The acfmast.trn for a quarter is updated about a fortnight after the list itself is released. The reason for this is that there may be late changes to the rating list so an immediate issue could lead to multiple versions of the Master floating around. Unless it is an important tournament, using the old version during this window will not cause undue difficulty (after all, had the tourmnament been a fortnight earlier these ratings would have applied) but if this worries you then you might want to manually update ratings you know to be substantially changed or new, or make adjustements while the first round is in progress.

After being copied to the SP directory the file is ready to use. From the list of player you can choose Player>Import from the menu, or the shortcut CTRL-I will also work, or if you have the Add Player panel up click on the Import New box.

You will get a screen something like this:

It seems that in the default setup the fields Club and Rating Loc are blank. Make sure that you complete the Rating Loc field or it won't import the rating. If you want to use the rapid rating list map the rating to LOC_RTG2 or use LOC_RTG as above for the normal rating list.

Often you will be prompted to create an index for searching, answer Yes to this. You can if you wish save the mapping, so you can save a separate Rapid and Normal version, though this isn't really necessary as the defaults are mostly what you want.

Having got this far you can now search one after the other for players using the Find function - enter the surname from the Search For prompt. You will see that the names are called up in groups and occasionally the name you want will be beyond the end of the group, in such cases choose the next group from the From-To list.

When all players have been entered you can proceed with the tournament and use add, delete and sort features exactly as if players had been entered by hand, including manually adding players not on the Master File. You can also edit the players, for instance to insert estimates for unrated player or team names in the Club field; this only applies for the tournament and does not update the Master File.

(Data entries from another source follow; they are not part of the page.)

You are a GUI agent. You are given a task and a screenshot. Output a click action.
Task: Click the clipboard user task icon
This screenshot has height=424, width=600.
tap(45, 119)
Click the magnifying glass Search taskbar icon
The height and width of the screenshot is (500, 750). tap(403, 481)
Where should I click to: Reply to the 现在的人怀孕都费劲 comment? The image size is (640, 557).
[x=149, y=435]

Note that the player list starts off with bare bones information (name and rating). You can display other fields by right-clicking in the list and choosing Display Options, whcih will give you this screen:

Highlight the field you want to show and tick the Show box. After ticking all the required fields click the OK box; you should now see the expanded display. It would be a good idea to at least display the Local ID, so you know who are new players, and the Date of Birth so that you can see whose DoB is missing from the Master File and ask them for it. This changes the display only for the list of players but you can use the same method to change other screens, for instance to include or exclude ratings or scores on the pairings.

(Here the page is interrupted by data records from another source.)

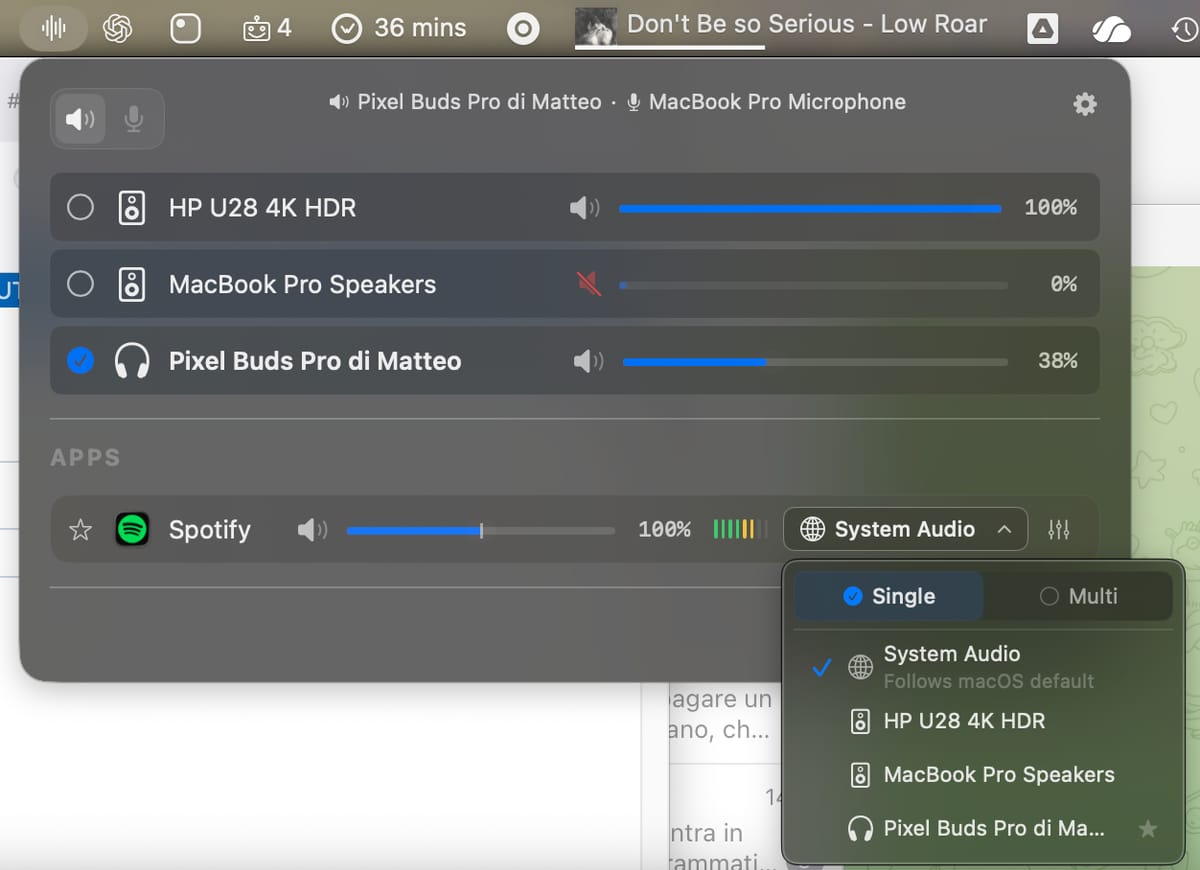Viewport: 1200px width, 870px height.
Task: Select the Single mode button
Action: [x=889, y=596]
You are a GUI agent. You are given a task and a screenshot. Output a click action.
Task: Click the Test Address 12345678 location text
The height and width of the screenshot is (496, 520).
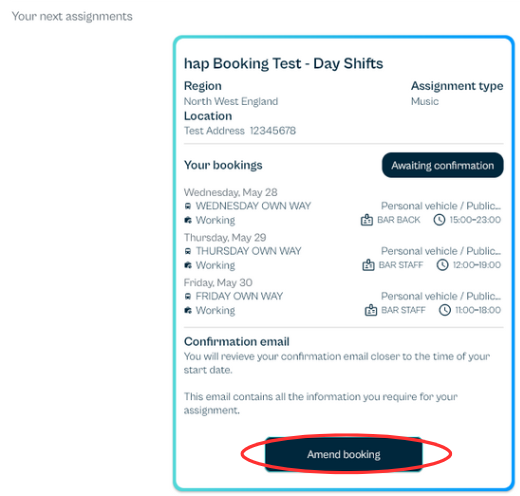coord(240,131)
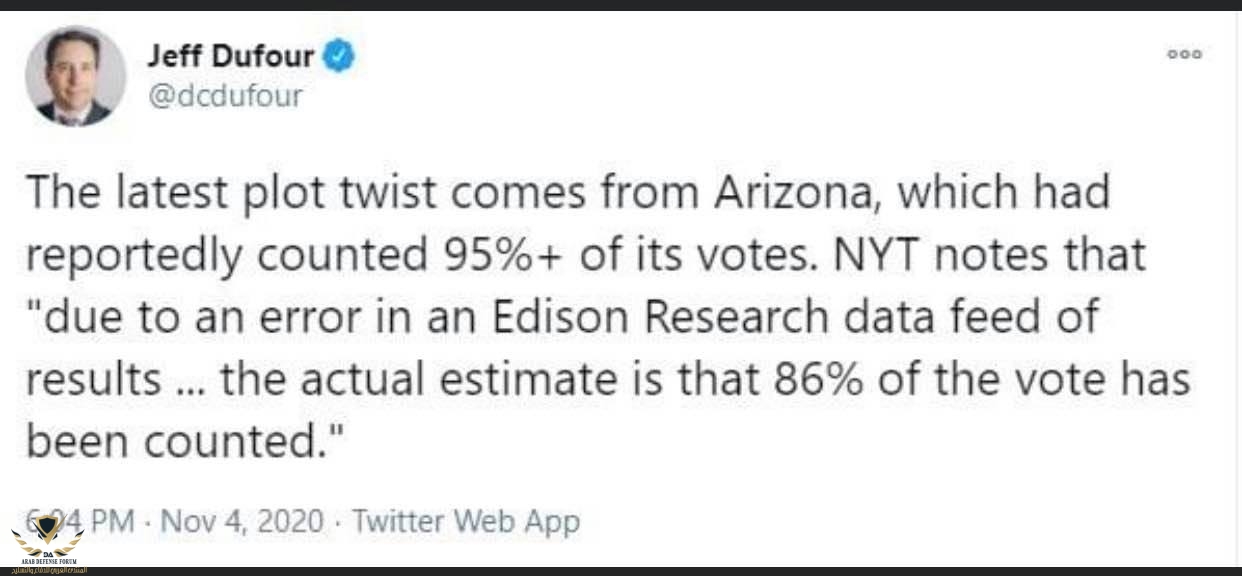Image resolution: width=1242 pixels, height=576 pixels.
Task: Open the Jeff Dufour display name link
Action: point(231,57)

Appendix 2: Getting a FIDE rating

The FIDE and ACF rating systems are completely separate but this section has been added as it is of interest to a number of people. Some of the answers may change over time so while the following will give you the general idea you should check with other sources such as the FIDE site or the ACF FIDE Ratings Officer (see links at left) if you need to know the details for certain; for instance if you are planning to organise a FIDE-rated tournament.

All paperwork is handled by the ACF FIDE Ratings Officer (refer Oceania FIDE ratings link at left) who is currently Greg Canfell. Operations of the ACF and FIDE ratings systems are unconnected, so a FIDE-rated tournament has to be submitted separately for FIDE and ACF rating. Be aware of the deadlines, which are different for the two systems.

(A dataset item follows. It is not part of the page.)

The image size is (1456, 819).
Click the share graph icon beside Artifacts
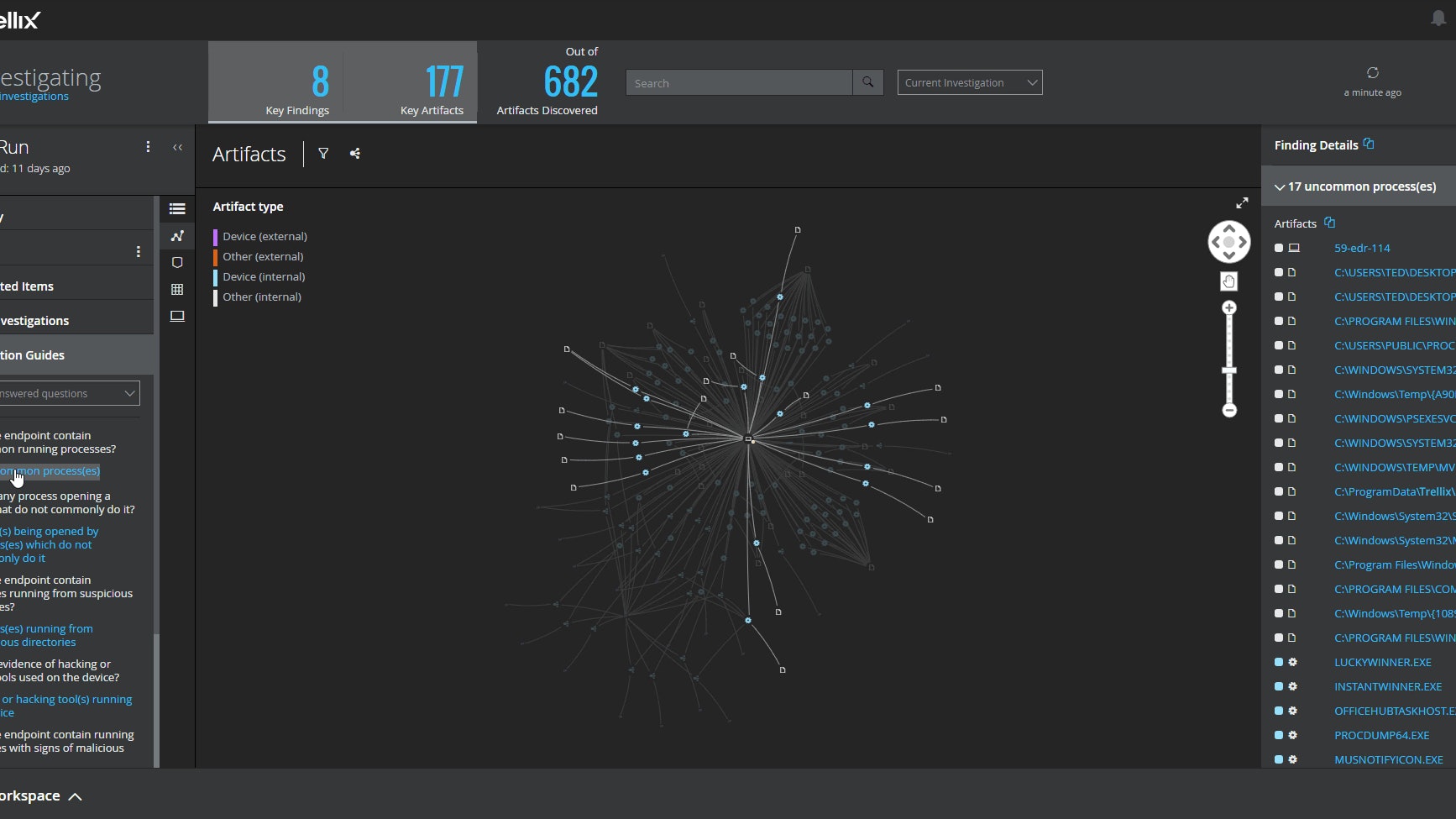pyautogui.click(x=355, y=154)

To get a rating, the first point to realise is that tournaments are only FIDE rated if they have been registered for this purpose, which will normally be obvious from the tournament advertising. Playing a FIDE-rated player in any other tournament doesn't count, either to establish or adjust a rating. Tournaments must be registered with FIDE in advance, organisers can't decide later to rate the tournament.

The fastest time for FIDE ratings is different (slower) than for ACF ratings. FIDE also has a Rapid list and recently introduced a Blitz (or lightning) list.

The rules for FIDE rating of Swiss and round robin events are different. Subject to the further rules below, in a Swiss only games against FIDE-rated players count while all games in a round robin are included with unrated players considered to be rated at their performance rating for the purpose of rating their opponents' games.

You must play nine rated games to get a rating, which don't need to be in the same tournament or even the same rating period.

Note also that the games to establish a rating must be made over about two years (the rules change slightly withe the introduction of more recent lists), older games expire. However having made your rating you won't lose it through inactivity. You need to play at a certain rate (currently it seems to be four games in the last year) to avoid being moved to the Inactive list, but if that happens your rating still counts, and will be restored to Active when you resume playing.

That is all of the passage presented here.